Given exercise A ::
Write down the part of the forum thread on transliteration and transcription from "As for the transcription, this" up to and including "transcription is Мом.".
Given exercise B ::
For each statement, answer yes or no on whether it agrees with the forum thread on transliteration and transcription, and quote the words of the thread that decide it. (i) Maroseika gives Мом as the transcription of Maugham. (ii) Maroseika says that if Laurie is French, its transliteration would be Лаурайе. (iii) Maroseika describes transcription as reproduction of pronunciation.

[Start of Given passage]

# Transliteration / Transcription



## ShakeyX

Quick question with an example.
"Laurie"
Using what I have learnt from the wiki page on transliteration/transcription... Laurie in Russian transliteration; Лаурие but transcribe it to; Лори. Is this correct?

I am just unsure of the difference of the two terms and wondered if anyone could fill me in.


----------



## Maroseika

Transliteration is conversion of a one language script to another according with some system. So whether Лаурие is correct transliteration of Laurie or not, depends on what language this word Laurie is written. If it is English, I'd say transliteration whould be Лаурайе, but if it is French, then Лауриё.
As for the transcription, this is reproduction of pronunciation, therefore Russian trasncription of Laurie depends on how it is pronounced in the original language. If  it is [Lori], it really is Лори for Russian.
For example, transliteration of Maugham is Маугхам and transcription is Мом.


----------



## ShakeyX

So lets go with a Russian word to english.. Машина... transliteration "Mashina"... transcription.. "Mashina"? Right. Can you think of any example where this differs in a real word from russian just so I can see. Or does cyrillic and latin work pretty well together between Russian and English?


----------



## rusita preciosa

I think the better example is when a word's spelling and pronounciation are different
Tough
Transliteration: тоугх 
Transcription: таф


----------



## ShakeyX

rusita preciosa said:


> I think the better example is when a word's spelling and pronounciation are different
> Tough
> Transcription: тоугх
> Transliteration: таф



Shoudlnt that be the other way around?


----------



## Maroseika

ShakeyX said:


> So lets go with a Russian word to english.. Машина... transliteration "Mashina"... transcription.. "Mashina"?


Shouldn't "mashina" be pronounced in English as [məʃaɪnə] or [məʃi:nə] rather than [maʃina]?



rusita preciosa said:


> I think the better example is when a word's spelling and pronounciation are different
> Tough
> Transcription: тоугх
> Transliteration: таф



Isn't it vice versa?


----------



## ShakeyX

Maroseika said:


> Shouldn't "mashina" be pronounced in English as [məʃaɪnə] or [məʃi:nə] rather than [maʃina]?

[End of Given passage]
[Start of Data]

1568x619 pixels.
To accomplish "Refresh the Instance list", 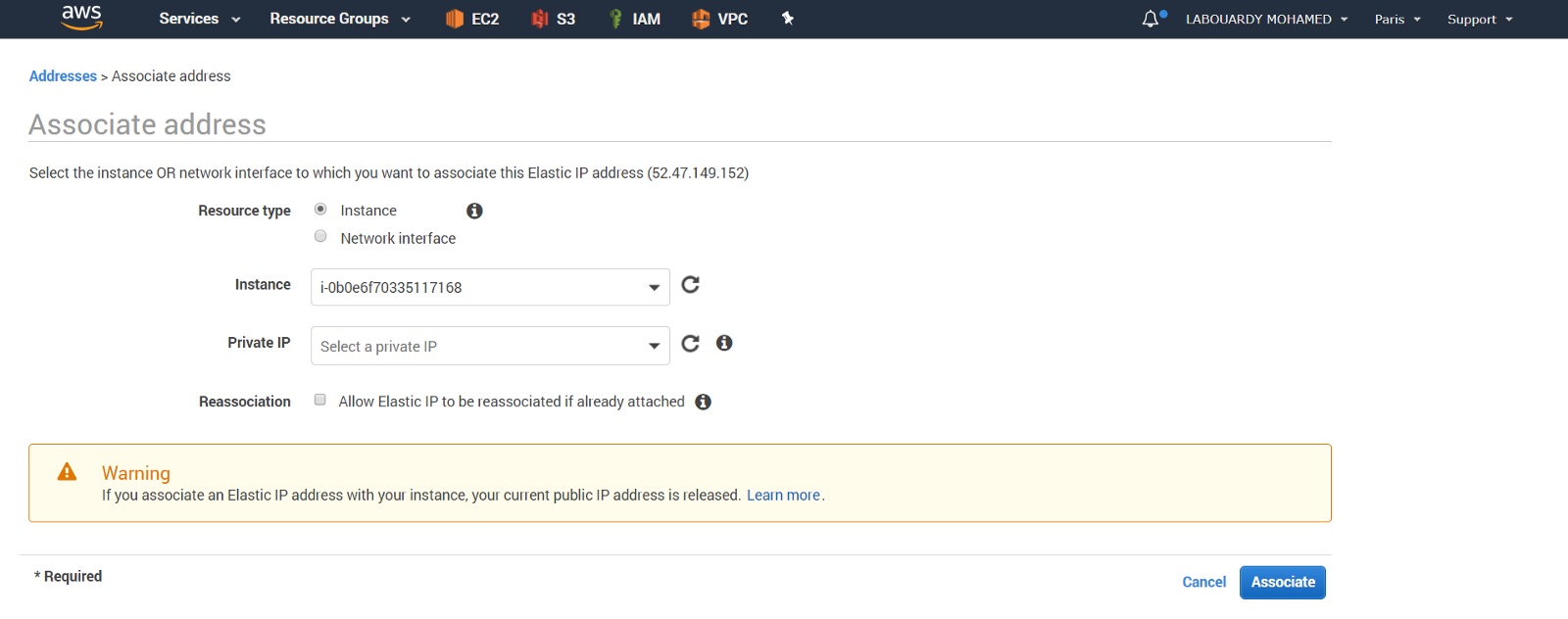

[End of Data]

Written solution A ::
As for the transcription, this is reproduction of pronunciation, therefore Russian trasncription of Laurie depends on how it is pronounced in the original language. If  it is [Lori], it really is Лори for Russian.
For example, transliteration of Maugham is Маугхам and transcription is Мом.

Written solution B ::
(i) Yes: "transcription is Мом"
(ii) No: "but if it is French, then Лауриё"
(iii) Yes: "this is reproduction of pronunciation"